The question of whether FTX was involved in the Luna/UST depeg and crash in May 2022 is a complex one, with no definitive proof but plenty of speculation and some circumstantial evidence floating around.
Here’s what we know: The Terra ecosystem, with its algorithmic stablecoin UST and native token Luna, collapsed spectacularly when UST lost its $1 peg, triggering a death spiral that wiped out around $40 billion in market value. This started around May 7, 2022, when massive sell-offs of UST—over $2 billion unstaked from the Anchor Protocol—kicked off a panic. Luna’s price tanked from $80 to fractions of a cent as the system’s mint-and-burn mechanism failed under pressure.

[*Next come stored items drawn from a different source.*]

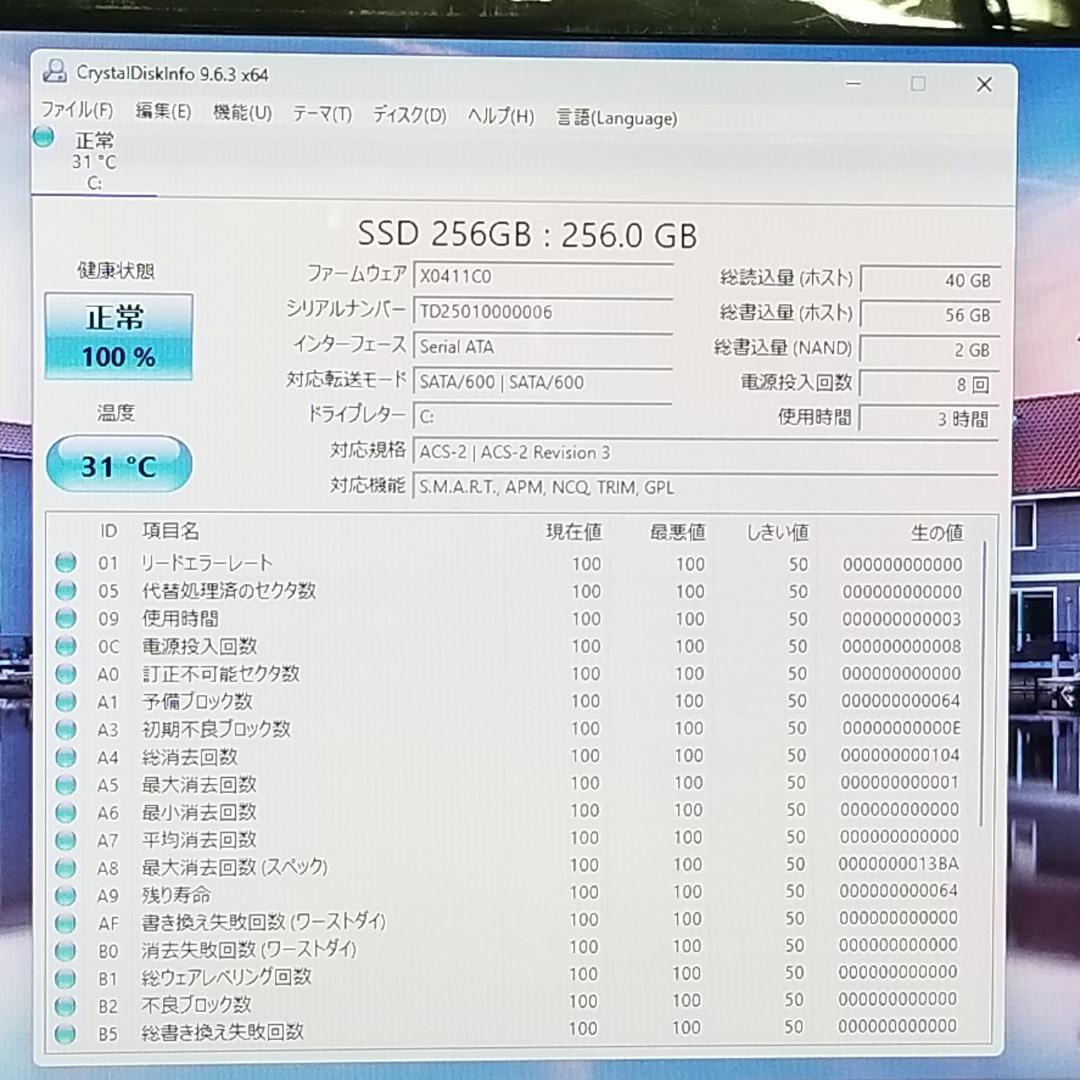Open the 言語(Language) menu

pos(616,118)
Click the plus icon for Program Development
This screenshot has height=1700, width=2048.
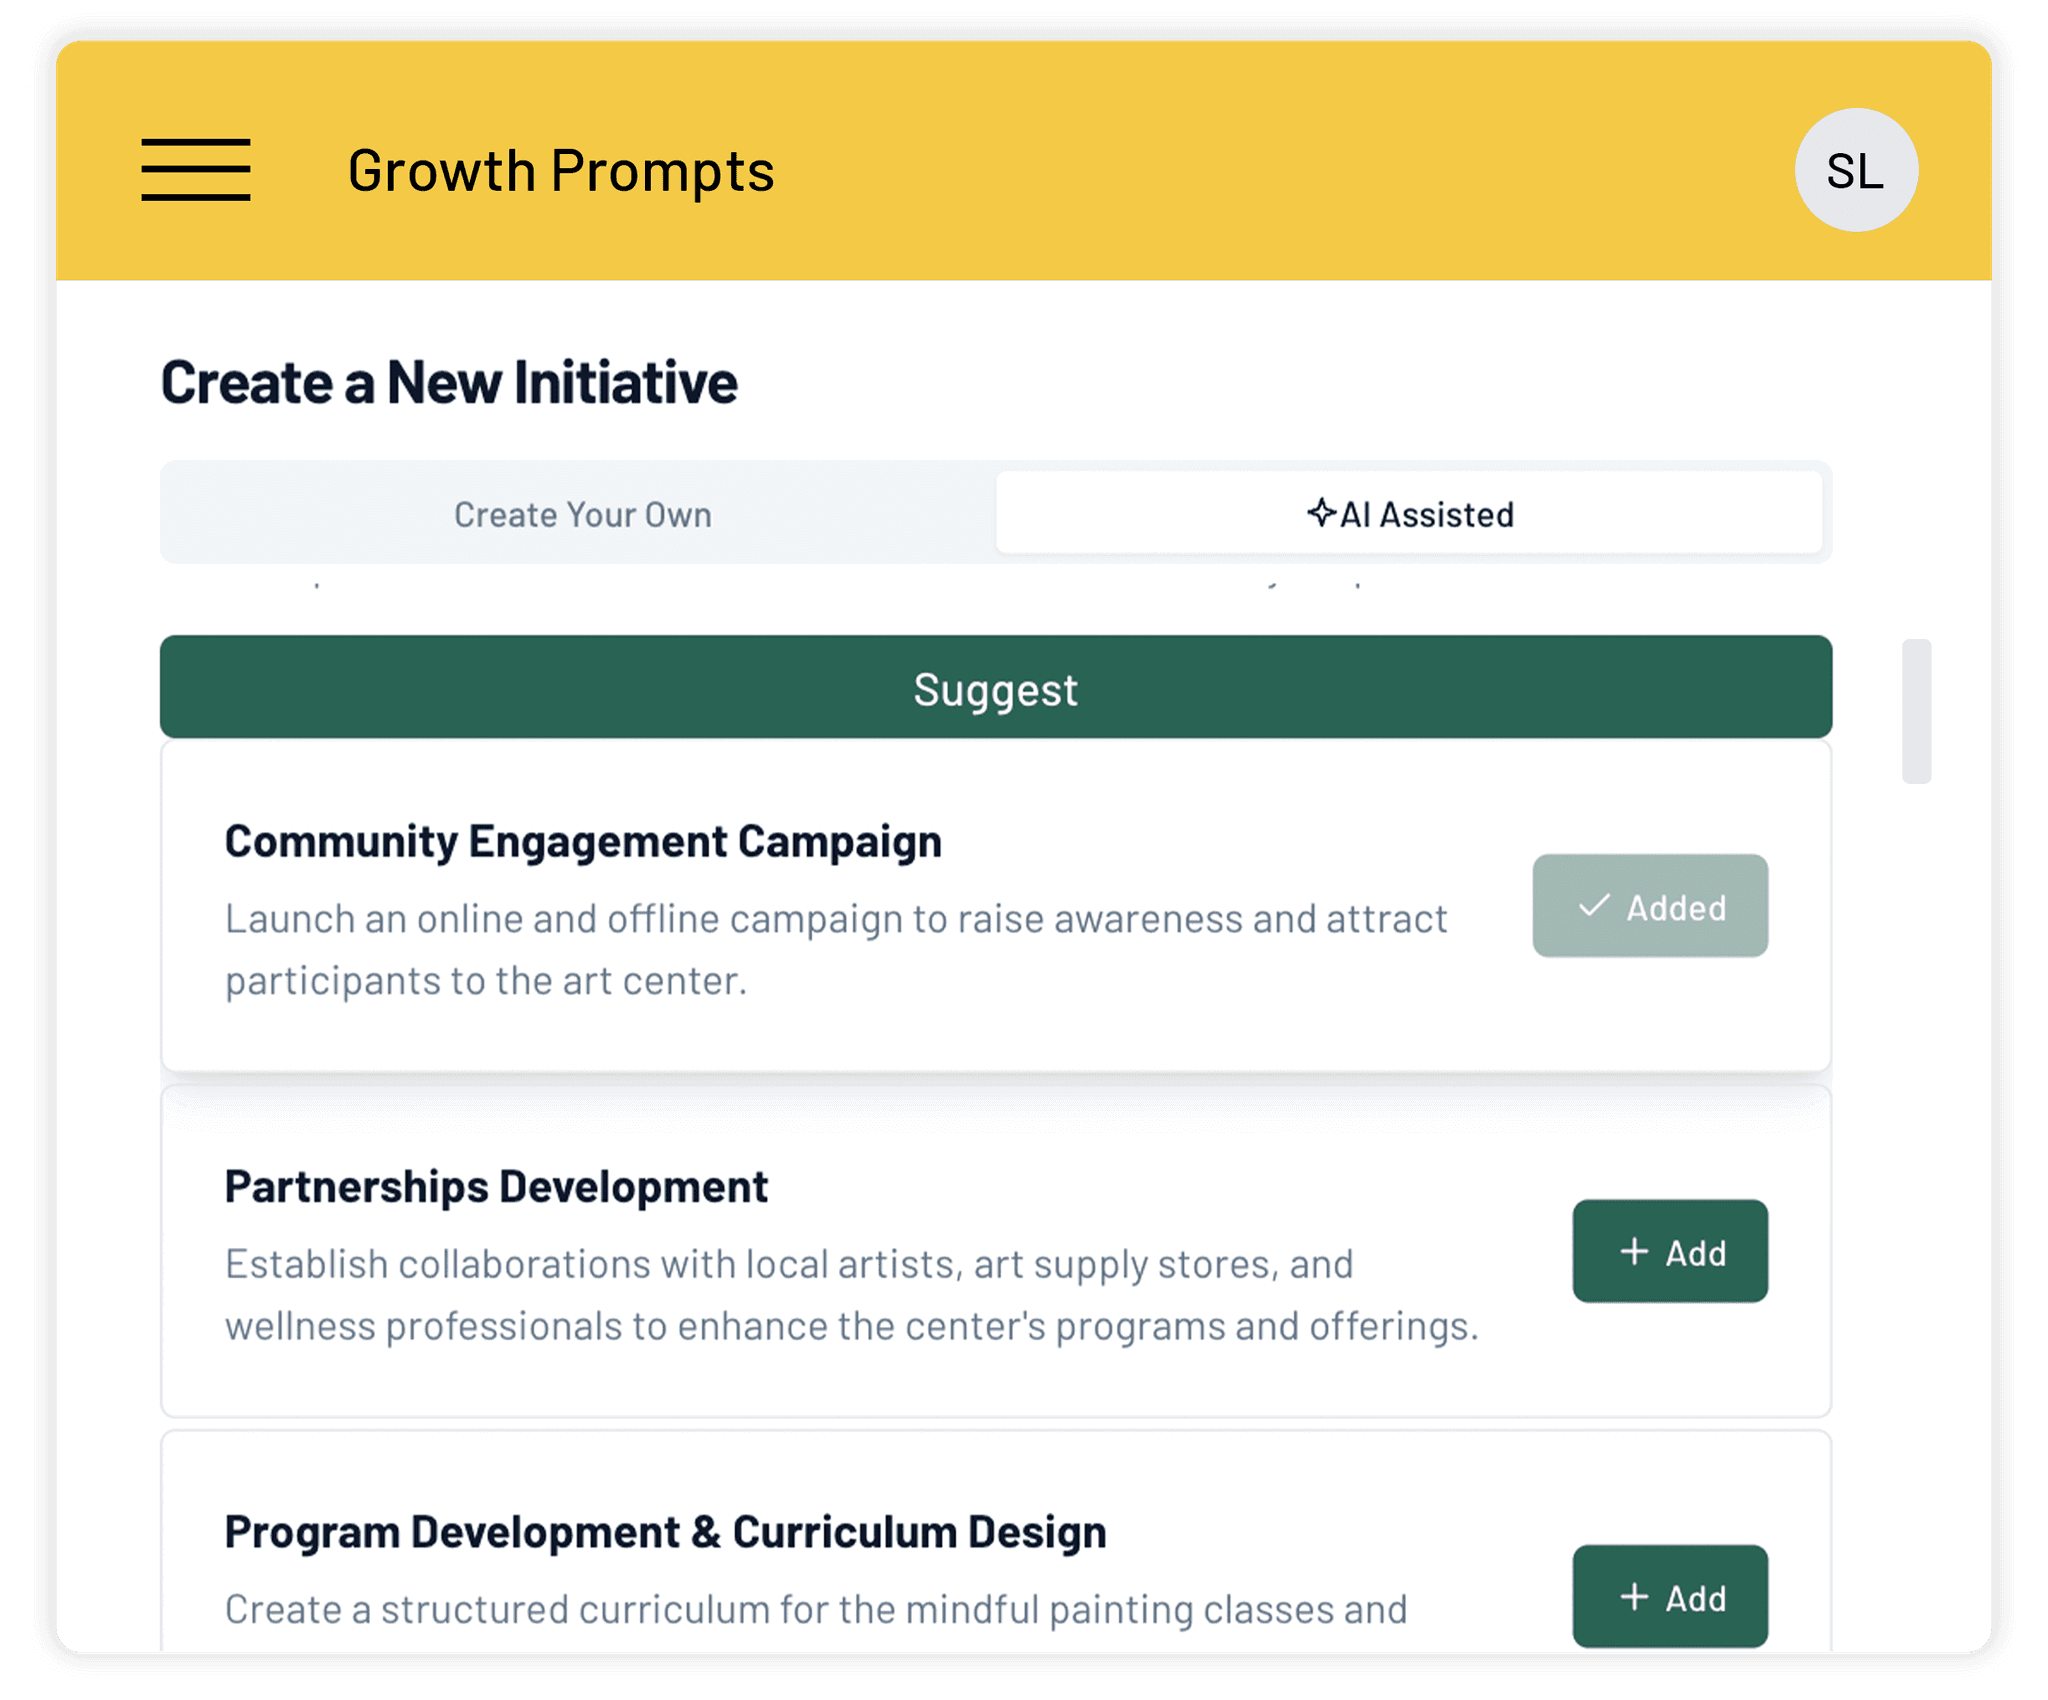(x=1634, y=1597)
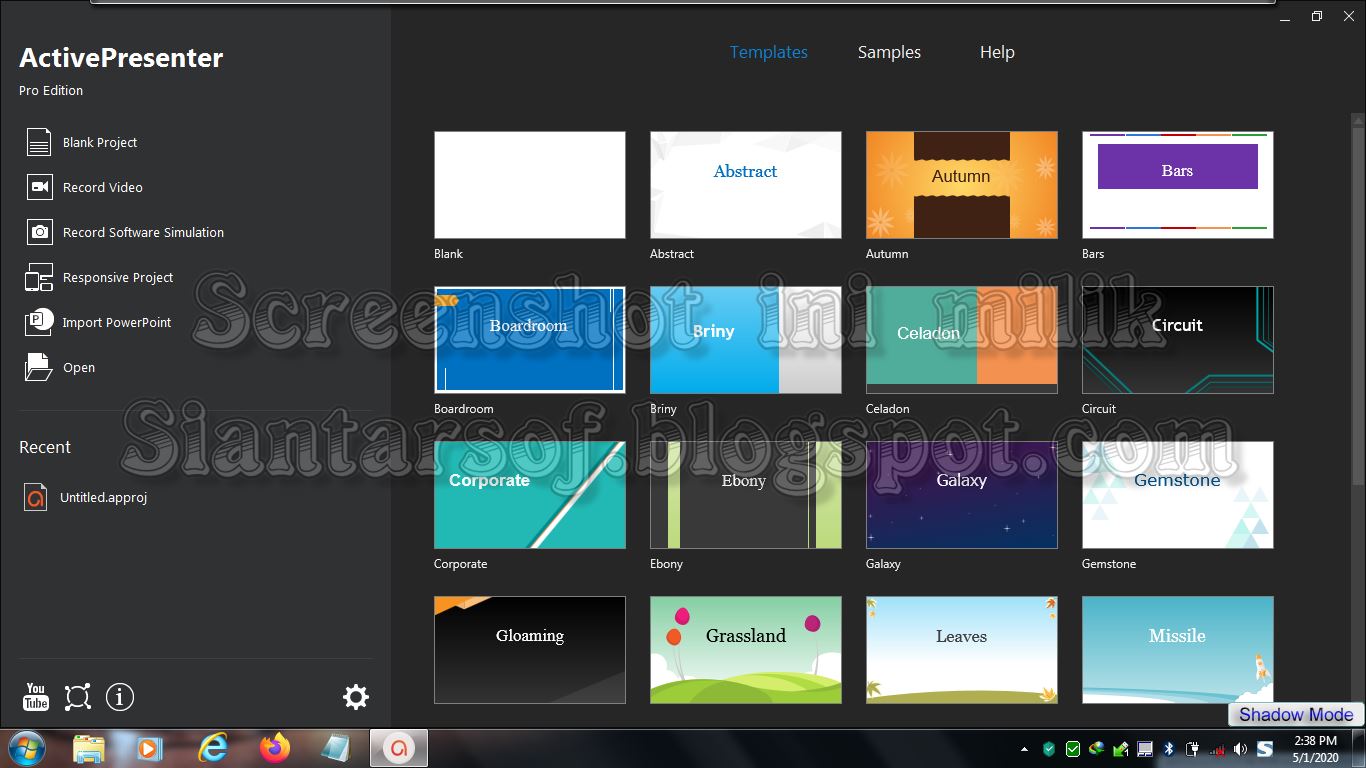Image resolution: width=1366 pixels, height=768 pixels.
Task: Choose the Autumn template
Action: pos(961,184)
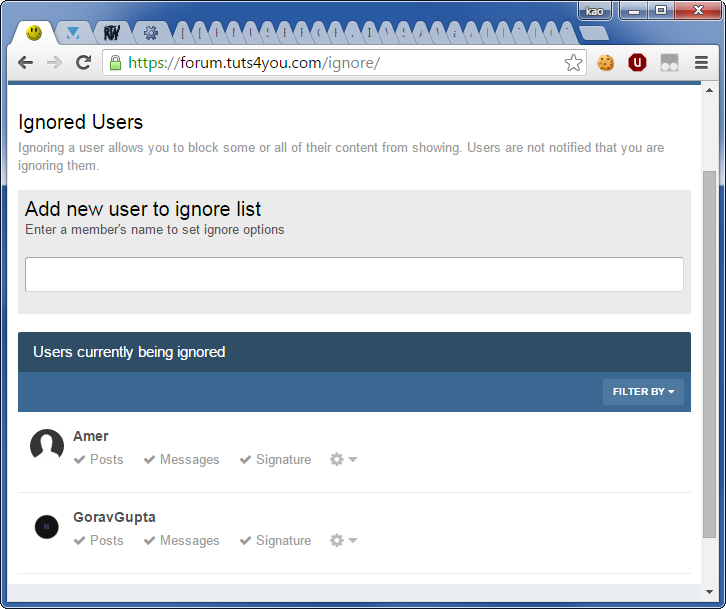726x609 pixels.
Task: Click Amer's avatar picture
Action: 47,446
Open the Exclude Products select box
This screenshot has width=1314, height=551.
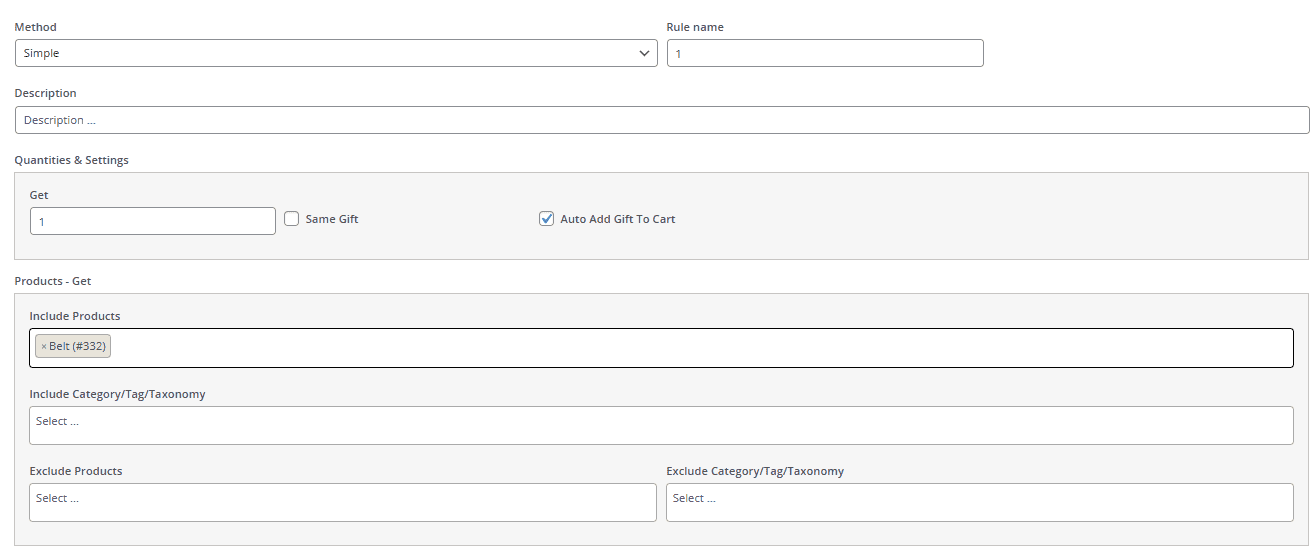(342, 502)
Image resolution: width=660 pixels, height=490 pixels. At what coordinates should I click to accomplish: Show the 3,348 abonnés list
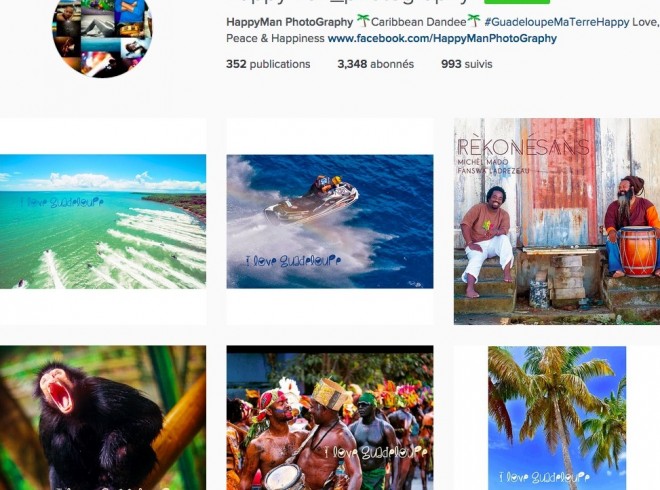pos(375,64)
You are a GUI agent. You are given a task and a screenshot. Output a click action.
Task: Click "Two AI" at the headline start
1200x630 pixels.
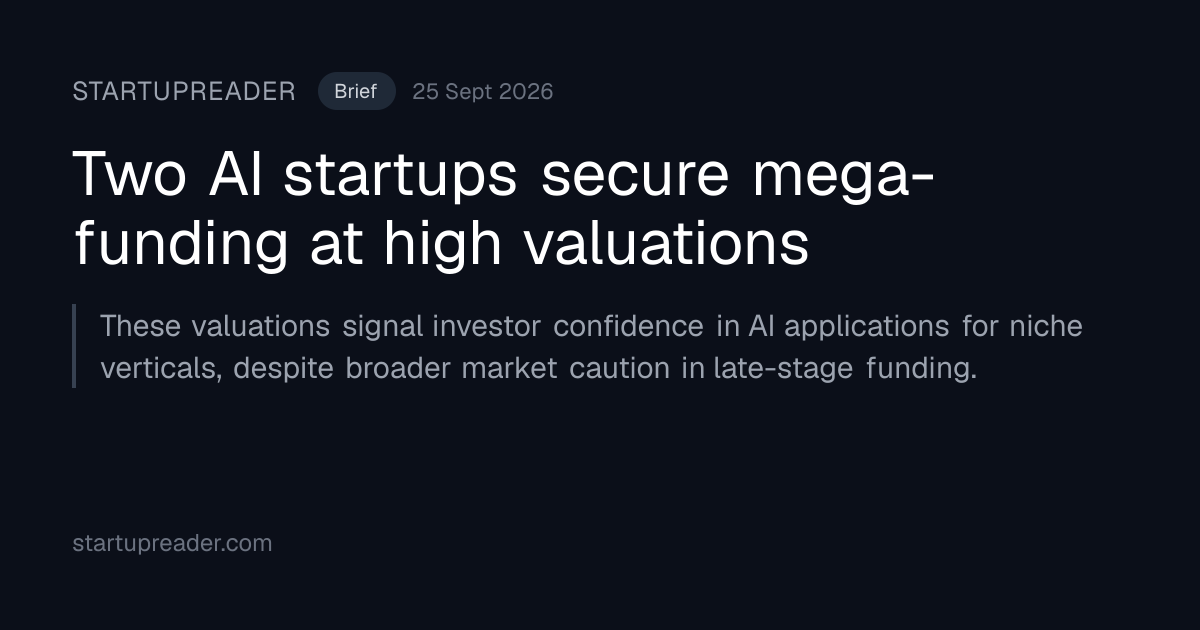click(x=168, y=173)
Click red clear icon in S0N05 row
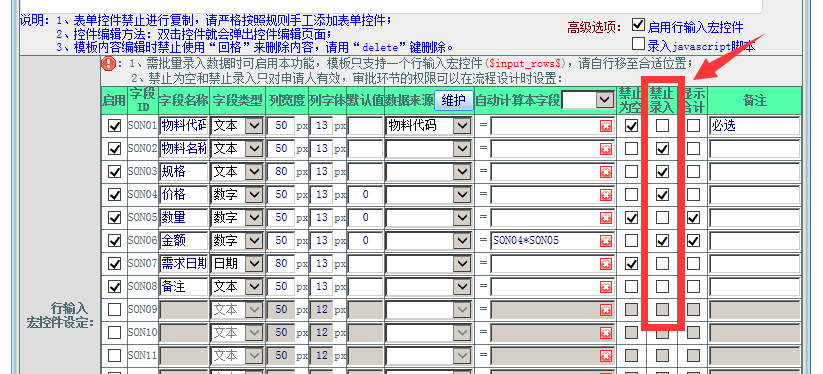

Now, where does FTX fit in? After FTX’s own collapse in November 2022, U.S. prosecutors reportedly started looking into whether Sam Bankman-Fried (SBF), FTX’s founder, and his hedge fund Alameda Research might have played a role in Terra’s downfall. The theory is that they could have manipulated markets to profit from the crash, possibly through shorting Luna or orchestrating trades that destabilized UST. Some on-chain whispers—like claims from crypto analysts on X—suggest FTX and Alameda pulled large amounts of UST from liquidity pools (e.g., $200 million each with Celsius) at a vulnerable moment, potentially accelerating the depeg. Do Kwon, Terra’s founder, even pointed fingers, alleging Alameda sold 500 million UST in February 2021 to drain Curve pools and later shorted Bitcoin to weaken Luna Foundation Guard’s reserves during the May crash.
But here’s the rub: there’s no smoking gun. Investigations were in early stages as of late 2022, and no conclusive findings have pinned FTX as the mastermind. Blockchain analytics like Nansen’s May 2022 report argue the depeg wasn’t a single-player attack but a cascade of events—big swaps on-chain (e.g., 85 million UST for USDC on May 7) and poor liquidity on centralized exchanges like Binance and FTX.